Pourtant, j'ai les mêmes énervements que Petaramesh sur le sujet[2]. Bénévole, mais pas dupe : oui, c'est un véritable scandale que l'Etat abandonne ainsi la solidarité aux associations. Oui, en faisant son petit chèque compensé en impôts par la "loi Coluche", on donne surtout bonne conscience aux gouvernants : nos dévoués ministres et nos soucieux députés n'ont nul besoin de penser aux malades, aux handicapés, aux affamés, puisqu'il y a de gentils caritatifs pour prendre la misère à bras le corps...

Mais les gens sont là, ils ont faim. On ne peut pas rester sans rien faire, si ?

Et puis rien n'est plus doux, cette année-là, que le sourire de ce jeune couple qui vient nous faire ses adieux. Il a retrouvé boulot et logement, après deux ans de tentation insistante d'en finir. Jamais bise ne fut plus suave que celle de cette dame de cinquante ans qui sort enfin du trou, et qui me raconte sa "première fois" : son sentiment d'avoir touché le fond, son désir de mourir. L'inscription aux Restos vécue comme un nouvel abandon de soi-même. L'humiliation dans la file d'attente, devant nos comptoirs à bouffe, et l'amertume en guise de dessert. Finalement, elle a retrouvé un travail dans une maison de retraite. "Aujourd'hui, je suis allée à l'église. J'ai mis un cierge à la mémoire de Coluche, et un autre pour vous, vous êtes tellement gentil". Pour une fois, une seule dans ma vie, je suis ému à la pensée qu'un cierge se consume à mon attention.

En même temps, évidemment, cette émotion-là m'énerve : pas besoin de fouiller très loin pour comprendre qu'on n'est pas bénévole pour les autres ; on ne l'est que pour soi. On le sait bien, au fond, mais on a du mal à résister à la tentation de se dire qu'on sert à quelque chose. Pire, il faut lutter très fort contre sa propre imbécillité, pour s'empêcher de penser que ces gens-là, le jeune couple, la dame de cinquante ans et les autres, ont survécu grâce à nous. C'est entèrement faux, bien sûr : ils ont tenu le coup seuls, avec leur courage, leur ténacité, leur envie de vivre. On ne donne pas de son temps, on n'aime pas son prochain.

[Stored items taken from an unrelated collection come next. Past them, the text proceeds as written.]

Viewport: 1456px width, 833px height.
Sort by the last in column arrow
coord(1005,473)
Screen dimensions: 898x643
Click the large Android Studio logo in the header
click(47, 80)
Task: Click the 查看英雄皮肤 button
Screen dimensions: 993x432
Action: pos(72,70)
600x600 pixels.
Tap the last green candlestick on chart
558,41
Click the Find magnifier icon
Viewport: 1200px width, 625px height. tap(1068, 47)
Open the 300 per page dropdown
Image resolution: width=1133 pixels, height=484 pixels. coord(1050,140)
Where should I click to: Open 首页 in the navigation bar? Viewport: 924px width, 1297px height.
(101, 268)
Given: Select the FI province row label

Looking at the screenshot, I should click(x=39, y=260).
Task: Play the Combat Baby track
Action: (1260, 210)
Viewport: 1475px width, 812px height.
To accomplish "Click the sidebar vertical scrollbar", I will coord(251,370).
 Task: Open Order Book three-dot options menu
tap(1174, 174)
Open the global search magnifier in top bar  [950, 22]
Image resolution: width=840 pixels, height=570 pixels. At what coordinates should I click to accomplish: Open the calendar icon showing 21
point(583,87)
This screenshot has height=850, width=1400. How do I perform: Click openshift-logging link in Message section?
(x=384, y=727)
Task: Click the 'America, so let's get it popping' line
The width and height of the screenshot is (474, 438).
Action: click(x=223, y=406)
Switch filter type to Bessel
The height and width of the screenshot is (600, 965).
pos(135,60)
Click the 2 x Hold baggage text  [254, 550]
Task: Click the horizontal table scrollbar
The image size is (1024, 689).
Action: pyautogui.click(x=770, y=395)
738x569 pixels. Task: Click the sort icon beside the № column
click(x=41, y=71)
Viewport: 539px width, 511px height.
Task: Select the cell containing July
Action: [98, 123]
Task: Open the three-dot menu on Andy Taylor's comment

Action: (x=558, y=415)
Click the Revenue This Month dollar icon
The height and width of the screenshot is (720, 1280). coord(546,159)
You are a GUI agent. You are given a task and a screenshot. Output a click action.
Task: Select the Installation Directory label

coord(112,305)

C'est juste qu'on occupe son désoeuvrement comme on peut, en essayant de continuer à se regarder dans la glace.

Contrairement à ce que pense la dame, je ne suis pas "gentil". Je ne donne pas dans l'angélisme dégoulinant de sucrerie. Avec Cécile, ma partenaire des surgelés, une sexagénaire toute ronde qui illumine sa pétillante retraite dans les dancings des environs, on se fend sacrément la poire. On réussit même souvent à faire rire les "bénéficiaires".

Reste l'effet miroir. En 1986, quand les "Enfoirés" chantaient l'hymne des Restos du Coeur, Yves Montand énoncait sans rougir : "demains, nos noms peut-être grossiront-ils la liste". De sa part, c'était risible. De la mienne, ça devient beaucoup plus crédible.

Notes

[1] Oui, je repique sans vergogne la formule inventée par Kozlika. Sans vergogne mais avec son accord, quand même.

[2] à propos, je suis vert : Laurent a posté mot pour mot le billet que je m'apprêtais à écrire.